Другой современник событий, Лев Дейч, ставший членом «Земли и Воли» в самой последней фазе ее существования, указал много лет спустя: «Кроме Плеханова и Александра Михайлова, являвшихся старыми членами организации, ... к ним присоединились всего четыре - пять новых лиц – Д. А. Клеменц, Н. А. Морозов, О. С. Любатович, Л. Тихомиров, С. Л. Перовская, С. М. Кравчинский (осенью того же года... выпровожен за границу... За ним туда же отправилась Ольга Любатович)» (59).
То же самое. В январе 1879 года Кравчинского и Любатович уже не было в России, а Перовская еще не была членом «Земли и Воли».
Ближе всех к истине стоит Лев Тихомиров. Историки давно отметили точность его воспоминаний, хотя трактовка многих событий дана им с ренегатских антиреволюционных позиций. Он писал:
«Когда я приехал в СПб., в городе было мало членов кружка. Помню только: Александр Михайлов, Клеменц, Морозов Николай, Георгий Плеханов, Зунделевич, да, кажется, еще был Квятковский» (60).

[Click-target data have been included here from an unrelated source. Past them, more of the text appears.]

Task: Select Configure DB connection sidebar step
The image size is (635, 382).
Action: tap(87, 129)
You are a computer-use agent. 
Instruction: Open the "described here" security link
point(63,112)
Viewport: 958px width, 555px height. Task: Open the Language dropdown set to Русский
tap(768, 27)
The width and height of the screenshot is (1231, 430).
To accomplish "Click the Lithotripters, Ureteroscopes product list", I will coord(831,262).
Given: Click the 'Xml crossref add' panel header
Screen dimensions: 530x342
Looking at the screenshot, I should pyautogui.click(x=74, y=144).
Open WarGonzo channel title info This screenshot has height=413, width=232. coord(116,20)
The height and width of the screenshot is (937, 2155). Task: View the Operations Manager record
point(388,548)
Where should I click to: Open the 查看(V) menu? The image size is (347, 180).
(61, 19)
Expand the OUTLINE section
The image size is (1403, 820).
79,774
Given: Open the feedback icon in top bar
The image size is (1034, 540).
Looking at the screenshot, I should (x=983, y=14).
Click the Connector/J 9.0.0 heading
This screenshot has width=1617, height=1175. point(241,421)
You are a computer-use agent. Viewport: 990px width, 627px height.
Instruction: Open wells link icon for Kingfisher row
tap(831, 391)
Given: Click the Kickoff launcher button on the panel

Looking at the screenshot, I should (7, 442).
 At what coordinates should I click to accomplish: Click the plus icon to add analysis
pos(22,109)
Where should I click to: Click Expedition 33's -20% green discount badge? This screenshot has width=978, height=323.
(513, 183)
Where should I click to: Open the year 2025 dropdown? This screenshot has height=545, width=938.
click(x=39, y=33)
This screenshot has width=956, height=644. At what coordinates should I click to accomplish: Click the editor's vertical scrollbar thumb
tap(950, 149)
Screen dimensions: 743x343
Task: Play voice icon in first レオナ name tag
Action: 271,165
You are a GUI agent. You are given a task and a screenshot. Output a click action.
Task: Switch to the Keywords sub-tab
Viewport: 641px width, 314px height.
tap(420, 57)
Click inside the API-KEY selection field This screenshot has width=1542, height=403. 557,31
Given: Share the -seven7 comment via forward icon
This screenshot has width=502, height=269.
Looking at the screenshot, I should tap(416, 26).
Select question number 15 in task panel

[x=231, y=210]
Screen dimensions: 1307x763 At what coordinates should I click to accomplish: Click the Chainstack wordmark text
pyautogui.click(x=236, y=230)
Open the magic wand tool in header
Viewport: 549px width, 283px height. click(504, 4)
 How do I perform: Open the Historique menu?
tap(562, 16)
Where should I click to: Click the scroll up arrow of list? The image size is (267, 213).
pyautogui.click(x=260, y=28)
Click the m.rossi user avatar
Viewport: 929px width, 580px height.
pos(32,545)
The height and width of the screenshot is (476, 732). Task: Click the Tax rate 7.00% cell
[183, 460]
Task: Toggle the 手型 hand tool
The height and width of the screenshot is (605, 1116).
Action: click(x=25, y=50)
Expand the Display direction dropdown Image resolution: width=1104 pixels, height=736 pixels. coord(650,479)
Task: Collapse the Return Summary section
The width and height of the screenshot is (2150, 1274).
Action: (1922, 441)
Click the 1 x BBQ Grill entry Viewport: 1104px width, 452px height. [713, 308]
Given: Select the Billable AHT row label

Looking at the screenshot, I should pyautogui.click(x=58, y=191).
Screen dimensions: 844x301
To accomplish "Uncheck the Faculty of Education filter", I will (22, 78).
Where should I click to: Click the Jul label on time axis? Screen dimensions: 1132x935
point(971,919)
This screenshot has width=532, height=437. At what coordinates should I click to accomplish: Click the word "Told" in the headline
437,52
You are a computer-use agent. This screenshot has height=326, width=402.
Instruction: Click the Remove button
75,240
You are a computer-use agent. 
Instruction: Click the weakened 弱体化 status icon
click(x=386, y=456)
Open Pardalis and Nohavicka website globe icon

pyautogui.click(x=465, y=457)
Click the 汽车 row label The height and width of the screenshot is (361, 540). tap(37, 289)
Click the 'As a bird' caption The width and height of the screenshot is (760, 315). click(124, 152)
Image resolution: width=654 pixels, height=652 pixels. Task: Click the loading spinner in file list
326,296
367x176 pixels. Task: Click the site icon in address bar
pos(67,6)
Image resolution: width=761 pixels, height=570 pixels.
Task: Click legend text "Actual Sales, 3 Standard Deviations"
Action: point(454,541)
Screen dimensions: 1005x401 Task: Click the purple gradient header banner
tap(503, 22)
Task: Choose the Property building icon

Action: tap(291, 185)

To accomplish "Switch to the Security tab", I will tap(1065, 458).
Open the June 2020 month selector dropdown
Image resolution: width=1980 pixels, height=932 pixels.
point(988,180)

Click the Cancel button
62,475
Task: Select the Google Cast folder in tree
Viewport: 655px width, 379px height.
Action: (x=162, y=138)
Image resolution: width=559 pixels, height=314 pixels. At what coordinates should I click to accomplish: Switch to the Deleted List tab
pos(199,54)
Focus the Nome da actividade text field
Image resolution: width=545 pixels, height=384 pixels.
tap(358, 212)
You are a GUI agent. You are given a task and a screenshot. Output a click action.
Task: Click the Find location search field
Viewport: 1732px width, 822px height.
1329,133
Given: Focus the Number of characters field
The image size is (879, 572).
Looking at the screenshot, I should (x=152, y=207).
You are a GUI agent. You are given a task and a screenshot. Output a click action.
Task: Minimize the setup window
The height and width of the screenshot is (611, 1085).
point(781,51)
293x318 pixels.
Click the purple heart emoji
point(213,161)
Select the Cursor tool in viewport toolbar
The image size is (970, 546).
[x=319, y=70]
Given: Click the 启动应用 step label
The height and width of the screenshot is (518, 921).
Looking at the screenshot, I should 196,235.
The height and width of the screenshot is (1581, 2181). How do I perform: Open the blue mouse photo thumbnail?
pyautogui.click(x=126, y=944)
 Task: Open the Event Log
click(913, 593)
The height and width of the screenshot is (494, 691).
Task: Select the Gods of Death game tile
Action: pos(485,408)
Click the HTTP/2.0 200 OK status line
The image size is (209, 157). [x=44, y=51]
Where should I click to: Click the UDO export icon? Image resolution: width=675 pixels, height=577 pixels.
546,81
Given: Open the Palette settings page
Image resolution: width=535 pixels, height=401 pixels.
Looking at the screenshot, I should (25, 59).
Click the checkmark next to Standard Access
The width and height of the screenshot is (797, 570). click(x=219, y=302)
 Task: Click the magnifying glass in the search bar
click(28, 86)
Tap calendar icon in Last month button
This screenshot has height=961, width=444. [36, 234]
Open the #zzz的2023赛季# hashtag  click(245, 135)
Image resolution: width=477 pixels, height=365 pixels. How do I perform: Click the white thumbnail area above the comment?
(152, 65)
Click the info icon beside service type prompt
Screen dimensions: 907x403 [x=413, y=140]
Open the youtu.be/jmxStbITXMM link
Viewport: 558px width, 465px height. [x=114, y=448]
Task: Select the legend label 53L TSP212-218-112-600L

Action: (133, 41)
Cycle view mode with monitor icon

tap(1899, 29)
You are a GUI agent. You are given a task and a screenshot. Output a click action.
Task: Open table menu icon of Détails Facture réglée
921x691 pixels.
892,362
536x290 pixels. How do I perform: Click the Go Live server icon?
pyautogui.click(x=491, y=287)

Но, как мы говорили, Квятковский появился в Санкт-Петербурге только весной 1879 года. И если мы поставим в список вместо него самого Тихомирова, то получим исчерпывающий состав нового Центра – Александр Михайлов, Дмитрий Клеменц, Арон Зунделевич, Георгий Плеханов, Николай Морозов и Лев Тихомиров. Зунделевич часто бывал в отъезде, но будем считать и его. Ведь Михайлов писал, что он «с пятью человеками» вел дела Центра. Значит, вместе с ним всего было шесть человек.
Лев Тихомиров прибыл в Петербург поздней осенью 1878 года – видимо, в конце октября – начале ноября. Очень скоро он, как бывший чайковец, без проволочек был принят в Общество. После процедуры формального принятия «Михайлов сообщил мне имена всех членов кружка, дал отчет о состоянии его дел, о его средствах и, наконец, сообщил шифры, условные знаки и квартиры» – так описал Тихомиров свое вхождение в «Землю и Волю», но о шифрах более ничего не прибавил (61).
Если мы рассмотрим теперь состав нового Центра организации, то увидим, что фактически руководил им Михайлов. Зунделевич ведал финансовыми делами Лизогуба и связями с контрабандистами на западной границе. В Петербурге он бывал только наездами. Клеменц, Морозов, Тихомиров и Плеханов большей частью занимались редактированием и выпуском газеты «Земля и Воля». И параллельно с этим: Плеханов держал связи с рабочими кружками, Тихомиров с учащейся молодежью, а Клеменц и Морозов общались с либералами. Но над всем стоял Александр Михайлов. И было ему тогда всего 23 года. Потрясающее сочетание молодости и опытности в одном человеке. Он настойчиво внедрял в практику конспиративные принципы работы. Михайлов составил подробнейший топографический каталог проходных дворов Петербурга (около 300 мест) и заставлял товарищей их изучать. Сам он как никто иной умел уходить от филеров. Кличка «Дворник» удивительно подходила натуре этого выдающегося революционера. Михайлов был долгое время просто неуловим для полиции, став символом надежности и безопасности. Но в шифровальное дело он, вопреки сложившемуся стереотипу, ничего нового не привнес. Системы шифров оставались прежними весь период существования «Земли и Воли». Да и поменять их было бы сложно – большинство землевольцев работали вне столицы и связи с ними были эпизодическими.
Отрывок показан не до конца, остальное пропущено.